Read any good books lately? Essayist Peter Smith has -- and not just a good book -- a good old book about Minnesota that just might be perfect for this time of year.
Something about this time of year makes real Minnesotans want to go take a nap. The cool weather comes. The birch trees go yellow. We are summoned to snooze, extra blankets from the foot of the bed pulled up to our chins.
Deep naps. Rich naps. Naps that leave you chenille-dimpled, and disoriented when you wake up in late afternoon twilight. Such a delicious little autumn vice. And this fall, I've found a delicious book to add even more guilt to the pleasure.
It's "Old Rail Fence Corners." - a collection of Minnesota pioneer memories first published in 1914 - a series of short pieces where people well into their nineties back then recall Minnesota as it was when they were young.
The industry with which they built the state fuels a Minnesota autumn napper's sense of decadence. Here are St Croix Valley loggers and Red River-bound ox cart drivers. Farmers. City builders-all of them hard at work while you lie there and fight the urge to drowse.
Here are our foremothers and fathers, immersed not so much in history as in the business of being human.
Familiar street names appear as real people. On Election night, 1843 in Saint Paul, a drunk August Larpenter opens the spigot on the barrel of whiskey in Mrs. Jackson's kitchen, loses his balance, falls over and lays laughing as whiskey flows onto the floor.

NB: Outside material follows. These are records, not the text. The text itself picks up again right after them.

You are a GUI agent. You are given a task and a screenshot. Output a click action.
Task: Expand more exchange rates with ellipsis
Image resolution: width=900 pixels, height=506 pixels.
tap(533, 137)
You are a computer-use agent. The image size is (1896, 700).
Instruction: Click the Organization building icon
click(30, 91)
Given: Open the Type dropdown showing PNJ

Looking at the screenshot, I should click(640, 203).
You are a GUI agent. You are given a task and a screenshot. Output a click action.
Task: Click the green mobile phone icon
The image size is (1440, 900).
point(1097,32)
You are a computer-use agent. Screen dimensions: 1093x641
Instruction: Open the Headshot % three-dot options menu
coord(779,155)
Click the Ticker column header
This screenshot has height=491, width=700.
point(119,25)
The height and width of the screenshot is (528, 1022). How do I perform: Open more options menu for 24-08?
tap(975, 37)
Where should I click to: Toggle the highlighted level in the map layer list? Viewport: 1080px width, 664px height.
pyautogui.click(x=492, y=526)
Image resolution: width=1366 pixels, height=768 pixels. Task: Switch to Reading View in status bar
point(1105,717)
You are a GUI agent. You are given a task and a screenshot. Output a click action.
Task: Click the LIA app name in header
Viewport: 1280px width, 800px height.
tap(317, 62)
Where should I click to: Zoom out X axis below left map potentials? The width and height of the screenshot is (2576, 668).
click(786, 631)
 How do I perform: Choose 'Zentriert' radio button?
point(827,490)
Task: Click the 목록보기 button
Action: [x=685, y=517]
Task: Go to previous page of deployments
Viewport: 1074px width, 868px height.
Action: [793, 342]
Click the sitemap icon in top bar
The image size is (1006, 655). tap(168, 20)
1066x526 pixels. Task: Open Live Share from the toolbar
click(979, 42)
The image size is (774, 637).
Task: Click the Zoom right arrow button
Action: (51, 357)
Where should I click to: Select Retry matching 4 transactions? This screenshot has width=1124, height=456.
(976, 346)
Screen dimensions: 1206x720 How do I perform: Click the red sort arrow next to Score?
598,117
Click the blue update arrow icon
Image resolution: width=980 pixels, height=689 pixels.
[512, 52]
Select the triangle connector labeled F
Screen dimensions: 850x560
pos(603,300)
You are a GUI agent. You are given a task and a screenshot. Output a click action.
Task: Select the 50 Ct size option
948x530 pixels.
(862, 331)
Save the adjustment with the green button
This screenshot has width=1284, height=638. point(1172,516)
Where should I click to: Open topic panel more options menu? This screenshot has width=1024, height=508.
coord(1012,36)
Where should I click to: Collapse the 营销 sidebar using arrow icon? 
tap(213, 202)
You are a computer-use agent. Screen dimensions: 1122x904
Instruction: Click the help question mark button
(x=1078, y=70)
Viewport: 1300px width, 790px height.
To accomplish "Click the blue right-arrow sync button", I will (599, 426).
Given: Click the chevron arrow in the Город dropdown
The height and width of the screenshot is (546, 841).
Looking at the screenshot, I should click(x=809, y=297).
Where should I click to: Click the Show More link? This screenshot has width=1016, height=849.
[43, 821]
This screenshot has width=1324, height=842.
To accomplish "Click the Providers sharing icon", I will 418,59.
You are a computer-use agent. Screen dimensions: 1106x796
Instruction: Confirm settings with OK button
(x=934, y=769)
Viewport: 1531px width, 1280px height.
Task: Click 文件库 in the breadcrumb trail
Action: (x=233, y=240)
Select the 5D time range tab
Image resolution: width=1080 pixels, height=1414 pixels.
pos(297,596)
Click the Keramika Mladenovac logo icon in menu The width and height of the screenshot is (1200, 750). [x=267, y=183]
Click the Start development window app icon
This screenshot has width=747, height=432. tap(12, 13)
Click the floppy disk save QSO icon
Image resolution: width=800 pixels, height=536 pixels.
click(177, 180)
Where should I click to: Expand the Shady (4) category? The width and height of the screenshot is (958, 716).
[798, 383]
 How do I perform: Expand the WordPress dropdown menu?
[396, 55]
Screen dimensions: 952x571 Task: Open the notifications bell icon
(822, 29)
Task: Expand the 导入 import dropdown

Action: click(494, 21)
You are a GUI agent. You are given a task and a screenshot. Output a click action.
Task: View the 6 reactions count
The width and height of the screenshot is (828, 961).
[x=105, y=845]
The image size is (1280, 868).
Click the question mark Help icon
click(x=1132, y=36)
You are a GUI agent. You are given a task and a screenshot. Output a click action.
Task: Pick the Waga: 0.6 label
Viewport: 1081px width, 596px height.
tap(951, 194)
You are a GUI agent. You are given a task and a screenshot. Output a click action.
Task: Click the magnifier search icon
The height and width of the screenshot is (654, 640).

Whiskey on Election Night in Saint Paul. Imagine that.
The building boom is on. Sawmills are going full tilt. The town of Saint Anthony is laying wooden sidewalk by day. Thieves are stealing the boards by night.
Cultures-Ojibwa, Dakota, and European-clash and coexist. Steamboats race. Big Cigar politicians establish borders. The state assumes its now-familiar shape.
All told in wonderful anecdotal detail and that "back in those days..." tone senior citizens acquire. Read this book and you start to see Minnesota history everywhere.
It's "Old Rail Fence Corners," published by the Minnesota Historical Society-the perfect Minnesota autumn read. Check it out. I'd lend you my copy, but I feel a nap coming on...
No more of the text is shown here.